Spooning: it’s not just a romantic way to sleep through the night; it’s also good for your brain, according to recent research out of Johns Hopkins.
According to Hopkins neurologist Rachel Salas, human beings evolved to sleep together; in prehistoric times, piling the whole family into the bed helped keep everyone warm and safe against predators. In contemporary times, predators are less of a problem, but sharing a bed is still good for you. Spooning releases oxytocin, that feel-good chemical, and may help reduce blood pressure and promote healing. “Humans are social creatures. We want someone nearby,” she told the Wall Street Journal.
Nonetheless, some people aren’t necessarily suited for co-sleeping. “If you wake up often from ambient noises or get hot in your sleep, keeping your bed to yourself may be exactly what you need,” Salas notes.
It’s cool to be an astronomer and all, but how do you actually go about studying the universe? If you’re Johns Hopkins astronomer Alexander Szalay, you build a telescope. But not just any telescope — a $9.5 million dollar virtual telescope that allows scientists to explore more than 1.8 million galaxies and 320,000 quasars.
Basically, a New Mexico telescope has been capturing images from the universe for a dozen years. Its data is open to both researchers and the public, but, as Szalay notes, “open data is not necessarily accessible.” In other words, the information is there–but there’s just too much of it to be able to sort through. Szalay’s mission will be to create, essentially, “the astronomy version of the Human Genome Project,” he explains. That involves building software that allows people access to the ginormous data set that’s already been captured.

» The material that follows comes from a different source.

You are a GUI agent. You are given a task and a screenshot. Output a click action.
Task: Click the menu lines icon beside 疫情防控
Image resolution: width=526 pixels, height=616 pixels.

“There’s lots of data, so it’s a little like drinking from a fire hose. It’s not just about computing,” Szalay says. “We’re trying to build a new kind of scientific instrument—a virtual telescope and microscope of data—one that can observe data and find and extract knowledge to help you see the patterns.” To that end, his team has been awarded $7.6 million from the NSF, with another $1.9 million to come if everything works out okay.